* _Text block_:
***
MISS_HIT includes a simple style
checker (mh_style). It can detect
and correct (when the --fix options given) a number of coding
style issues, most of which are configurable.
Configuration
Using MISS_HIT Style
The easiest way to use the style checker is to just invoke it
on the command-line:
To analyse one or more files:
$ mh_style my_file.m
It is possible to also style-check and fix code embedded
inside Simulink® models. To do you need to use a special
command-line flag. Once the feature is stable enough, this
flag will be removed.
$ mh_style --process-slx --fix my_model.slx
To analyse all files in a directory tree:
$ mh_style src/
To analyse all files in the current directory tree:
$ mh_style
Setting up configuration in your project (a worked example)
However, it is very likely that you do not like all default
options. MISS_HIT can be configured for projects using
configuration files which must be
named miss_hit.cfg
(or .miss_hit, this alternative
exists for people who do not want to have them visible).
The configuration system is based on inheriting options. This
is best explained by example. Lets say we have a project that
has the following structure:
foo/ foo/foo_main.m foo/lib/potato.m foo/lib/kitten.m foo/external/some_toolkit.mWe have a main program, some library code, but we also use an external toolkit that we've included for convenience.
Lets say we want to configure a tab-width of 8 for our
project. We then place a new file in the tree at
foo/miss_hit.cfg that contains the
following:
tab_width: 8
However, now we get tons of warnings for the external tool-kit
if we just run miss_hit in the project root. We can exclude
this directory by adding the following to our config file:
exclude_dir: "external"
***
* _Supplied data_:
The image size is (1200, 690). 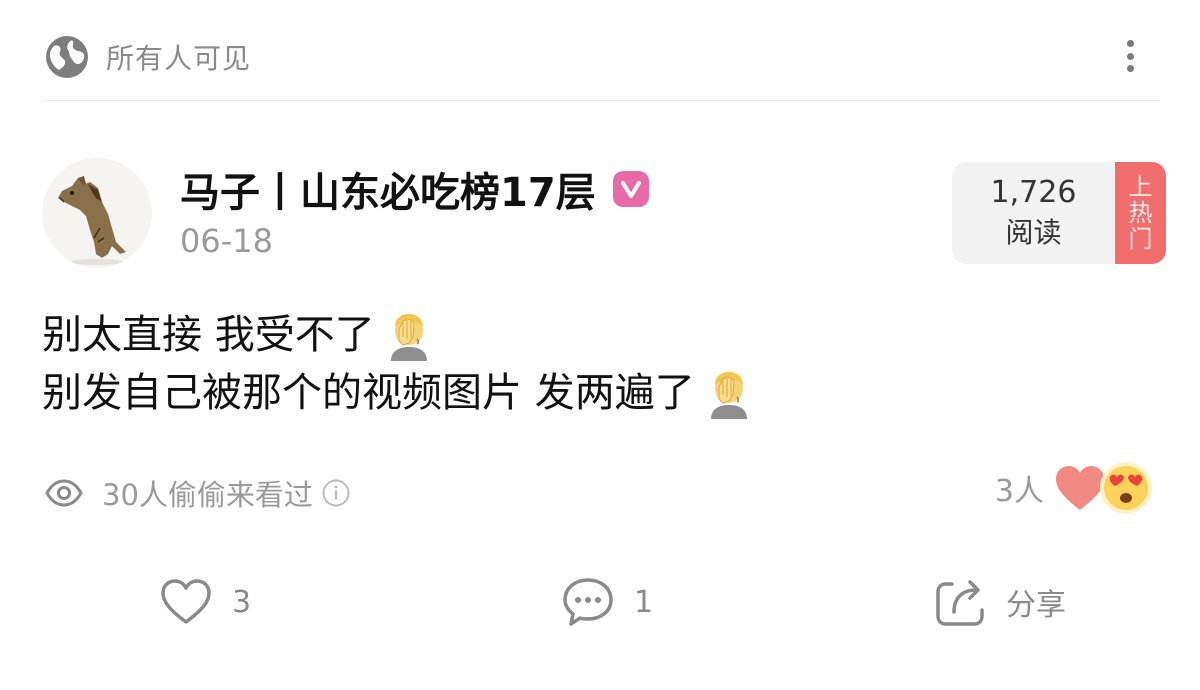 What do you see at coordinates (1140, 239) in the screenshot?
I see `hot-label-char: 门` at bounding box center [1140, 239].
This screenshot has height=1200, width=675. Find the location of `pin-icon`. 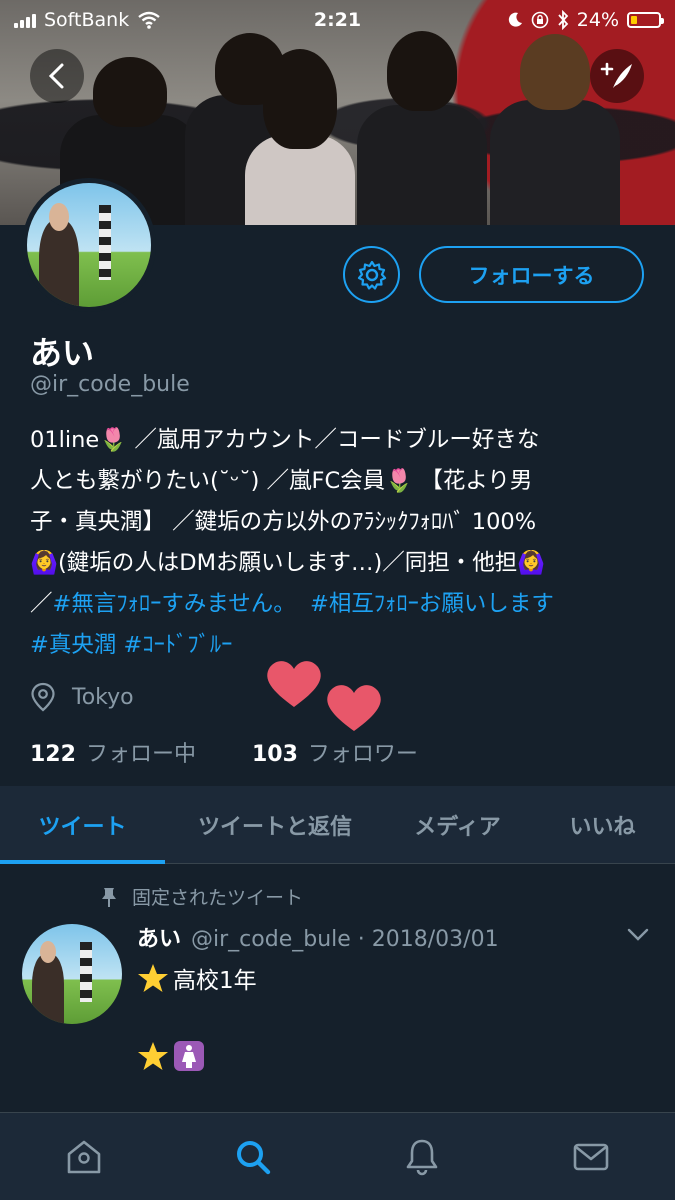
***
* _Problems to work on_:
1. In the MISS_HIT style checker text, what alternative name may a configuration file have?
2. State whether each statement agrees with the MISS_HIT style checker text, giving yes or no and quoting the deciding words of the text: (a) The style checker corrects issues only when the --fix option is given. (b) MISS_HIT configuration files may have any name. (c) The command-line flag for Simulink models is meant to stay permanently.

* _Solutions per task_:
1. .miss_hit

2.
(a) Yes: "correct (when the --fix options given)"
(b) No: "configuration files which must be named miss_hit.cfg"
(c) No: "Once the feature is stable enough, this flag will be removed."